[Doc-SIG] Re: reST: Option lists and descriptive lists
Tony J Ibbs (Tibs)
tony@lsl.co.uk
Mon, 13 Aug 2001 10:45:10 +0100
David Goodger wrote:
> Rather than trying to shoehorn option lists into
> definition/descriptive lists, I'm trying to provide for them in a
> natural way. Lists of command-line options, such as found in man pages
> and '--help' usage output, are not the same as definition lists.
Well, we obviously differ. But, on the other hand, *you* are the one
with final decisions, and I'm the one who has to come up with a
convincing argument.
> > At which point we need to stand back and think again. And the way to
> > do *that* is to take lots of examples and to look for commonality.
>
> That's what I have done. I've looked at a lot of man pages and
> '--help' usage output, and I see option lists as described in the
> spec.
I'm still uncomfortable with the Unix specificity of that.

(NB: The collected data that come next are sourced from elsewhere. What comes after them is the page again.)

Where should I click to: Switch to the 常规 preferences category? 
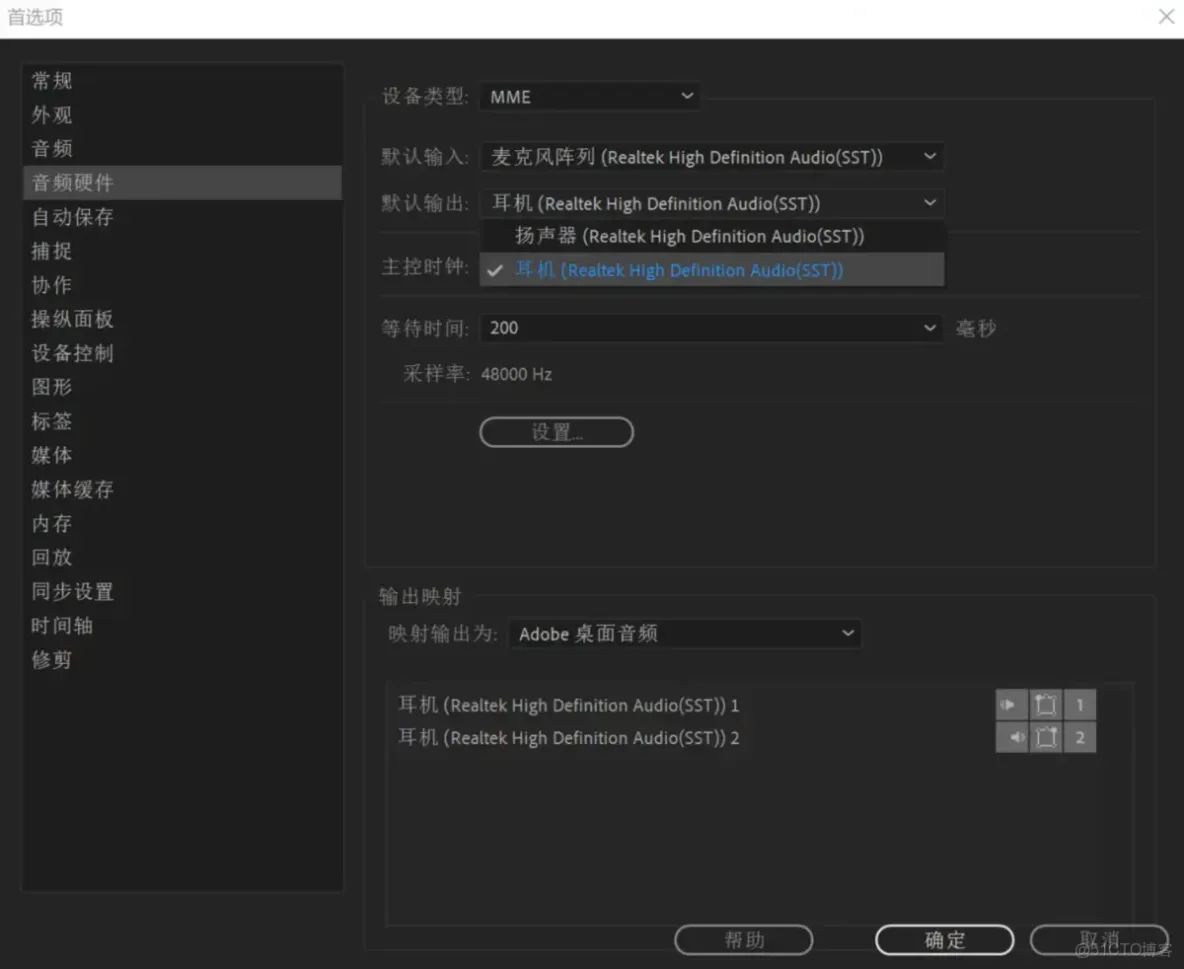coord(51,81)
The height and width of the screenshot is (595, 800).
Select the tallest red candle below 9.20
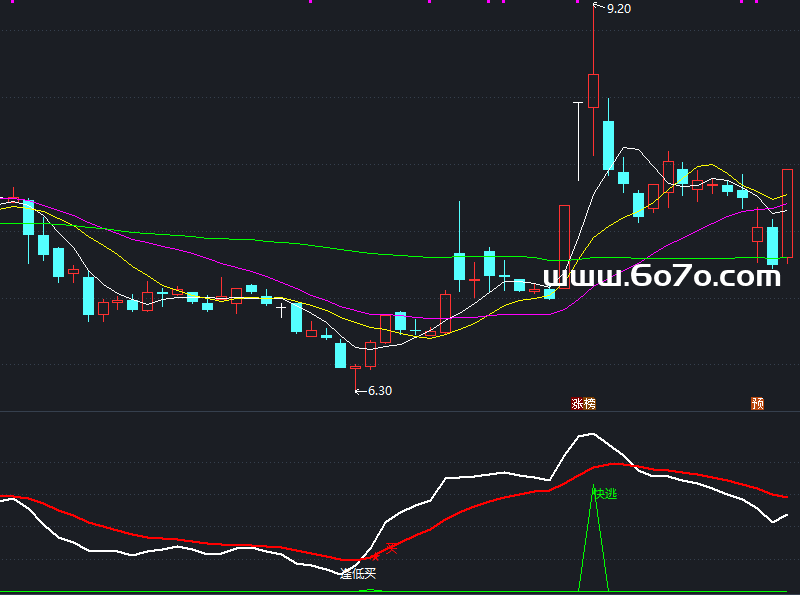(x=593, y=90)
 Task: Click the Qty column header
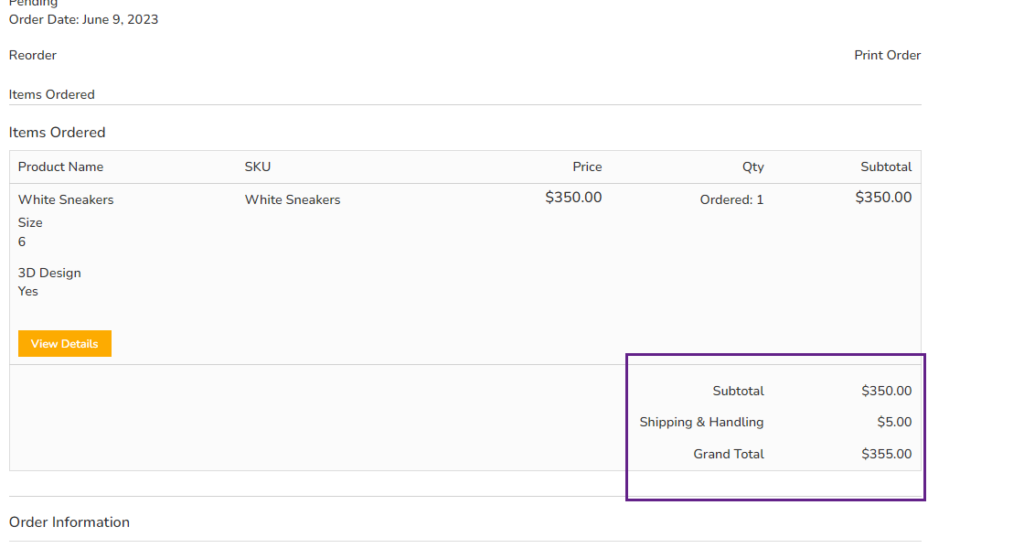tap(753, 167)
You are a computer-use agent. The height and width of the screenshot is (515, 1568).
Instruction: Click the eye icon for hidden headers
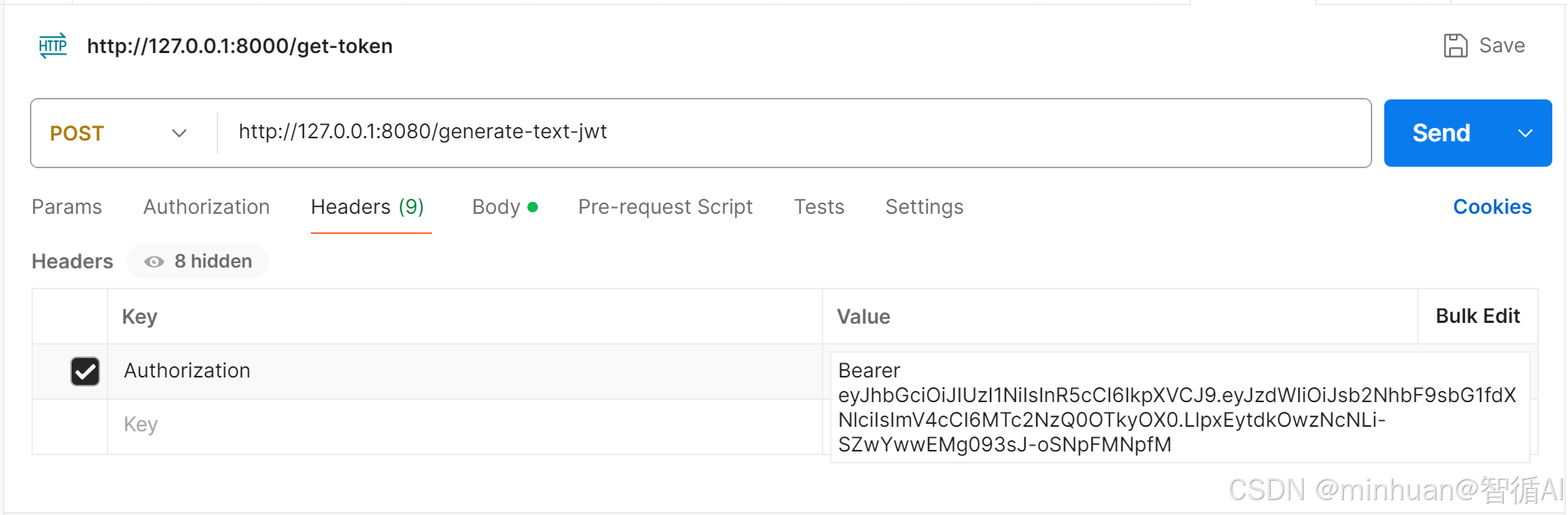pos(154,262)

So, trying to worry in a more specific manner, you currently propose::
-a Output all
-b Output both (this description is
quite long)
Would you also allow::
/a Output all
/b Output both (this description is
quite long)
which is more natural on Windows and VMS? (if I'm producing software
that *will* only be used on Windows, it doesn't make sense to stick with
Unix conventions for switches).
On my worriting about descriptive lists:
> So come up with a better, unambiguous alternative, and fame & fortune
> will be yours. (Well, maybe not fortune. Not much fame either, I'm
> afraid. A bit of egoboo is all we open-sourcers can expect.)
Heh, don't denigrate egoboo - people run N-thousand people conventions
just for the egoboo of it!
> The option list construct is convenient and unambiguous,
> and (AFAICT, not having implemented it yet) ought to
> work well. Why all the resistance?
I wish I could explain - if I could it would probably encapsulate the
solution(!) - but it undoubtedly stems back to my discomfort with
descriptive lists, and *that* ties back to the "naturalness" of Guido's
example. Hmm - maybe *I'm* overgeneralising - would we accept a Python
extension that allowed me to do, for instance::
:Arguments:
`arg1` -- not a very informative example.
`arg2` -- and it is *very* restricted in what
goes at the front - it *must* be a
Python thingy in quotes.
since it is the arguments case that particularly bugs me? Is *that*
worth it? (maybe not).
On the other hand, given three choices:
1. Get a working reST/DPS with descriptive lists
as they are now.
2. Get a working reST/DPS without descriptive lists
at all.
3. Continue arguing about this forever.
option 3 is the only one I *wouldn't* choose.
Tibs (colour me happy except for some minor polka dots that I can ignore
if I really have to)
--
Tony J Ibbs (Tibs) http://www.tibsnjoan.co.uk/
"How fleeting are all human passions compared with the massive
continuity of ducks." - Dorothy L. Sayers, "Gaudy Night"
My views! Mine! Mine! (Unless Laser-Scan ask nicely to borrow them.)